In other cases their male colleagues were instrumental by simply standing up for a code of conduct that we should all aspire to. As more of these conversations occur, the more a firm's reputation for respectful interactions matters. Janet shared another example where one of her peers at another company decided to remove a firm from their selection process based on that firm's performance along gender lines in one of Janet's deals.

...gender bias is a business issue - not just a diversity issue

Likewise both Janet and Jennifer underscored the notion that gender bias is a business issue - not just a diversity issue. It's not carved out or sidelined; it is central to the selection of legal providers. Counsel are buying judgment and expect the same code of conduct and ethics from their providers. The theme of this segment revolved around appreciating a buyer's perspective.

If a business partner can't empathize with an in-house leader, don't expect to see additional work. Empathy is crucial to partners getting to know the business, which means the way someone in-house sees their own organization and their challenges to provide value up and across the chain.

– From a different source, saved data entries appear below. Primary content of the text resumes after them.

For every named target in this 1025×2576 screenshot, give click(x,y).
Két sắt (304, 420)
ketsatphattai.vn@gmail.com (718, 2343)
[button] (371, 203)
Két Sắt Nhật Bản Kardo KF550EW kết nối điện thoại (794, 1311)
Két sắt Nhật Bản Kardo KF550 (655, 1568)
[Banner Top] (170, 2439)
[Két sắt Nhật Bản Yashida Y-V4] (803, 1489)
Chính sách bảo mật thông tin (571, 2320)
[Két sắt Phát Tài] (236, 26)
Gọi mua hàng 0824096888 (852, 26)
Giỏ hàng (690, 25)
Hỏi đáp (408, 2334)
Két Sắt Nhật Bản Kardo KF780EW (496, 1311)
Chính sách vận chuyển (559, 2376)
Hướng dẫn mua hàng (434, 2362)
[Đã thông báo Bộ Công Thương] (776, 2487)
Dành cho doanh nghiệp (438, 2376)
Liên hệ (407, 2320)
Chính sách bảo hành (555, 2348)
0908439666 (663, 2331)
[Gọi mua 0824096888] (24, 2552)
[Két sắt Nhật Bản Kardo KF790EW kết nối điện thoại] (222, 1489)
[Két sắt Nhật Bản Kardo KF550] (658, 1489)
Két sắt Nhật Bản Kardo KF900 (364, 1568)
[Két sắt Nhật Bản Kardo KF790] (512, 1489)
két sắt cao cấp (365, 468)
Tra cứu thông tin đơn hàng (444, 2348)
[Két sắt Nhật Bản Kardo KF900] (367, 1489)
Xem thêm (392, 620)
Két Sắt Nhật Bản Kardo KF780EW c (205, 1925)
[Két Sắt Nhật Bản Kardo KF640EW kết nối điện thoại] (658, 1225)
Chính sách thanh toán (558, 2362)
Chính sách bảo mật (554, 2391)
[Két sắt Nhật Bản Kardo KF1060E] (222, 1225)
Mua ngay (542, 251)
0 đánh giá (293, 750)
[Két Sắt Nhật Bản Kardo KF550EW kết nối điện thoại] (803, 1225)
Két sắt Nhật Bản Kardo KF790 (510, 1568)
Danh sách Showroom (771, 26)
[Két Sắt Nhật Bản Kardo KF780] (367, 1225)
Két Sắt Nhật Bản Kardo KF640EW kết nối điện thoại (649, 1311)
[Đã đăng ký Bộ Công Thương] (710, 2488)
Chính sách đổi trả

For both Janet and Jennifer, without empathy providers won't be able to bring quality solutions to business problems.

The CLOC is Ticking

Although the 2018 CLOC Institute is just getting started, it is indisputable that CLOC is serious about the value of having these conversations and modeling the contributions that women leaders are making in their organizations.

There are a number of other sessions which touch on gender bias from a variety of standpoints, including the one on Sunday afternoon by Cara Hale Alter, Decoding Gender Dynamics in Communication, and a panel on Tuesday, Driving Diversity & Inclusion Outcomes Through Legal Operations.

Plus, other presenters include diversity as a core component of conducting business and sourcing work. For instance, as the Senior Director of Legal Operations at Medtronic, Shelia Kennedy spoke about her department's participation in the Mansfield Rule, an initiative that certifies that organizations consider at least 30% women and minority candidates for significant leadership roles, within the discussion of how to create more value in law department - law firm collaborations.

I am proud to say that Husch Blackwell has also adopted the Mansfield Rule as a part of my firm's commitment to provide greater consideration to women and minority professionals and to recognize their contributions in various leadership roles.

In addition to the Institute's programming, CLOC models the contributions of women in the legal industry on the leadership stage.

Panels composed of men and women are often led by the female presenters on the platform. Plus the dialogue between panelists is respectful - without the kind of interruptions, identifiable by gender, often seen in other contexts. The message was clear: the time for waiting is over. If law firms are not serious about addressing explicit and implicit gender bias, corporate legal departments will shift work to those providers who demonstrate greater empathy and a willingness to have meaningful conversations at all levels of the organization.


[Lann Wasson is Associate Director of Legal Project Management at law firm Husch Blackwell.]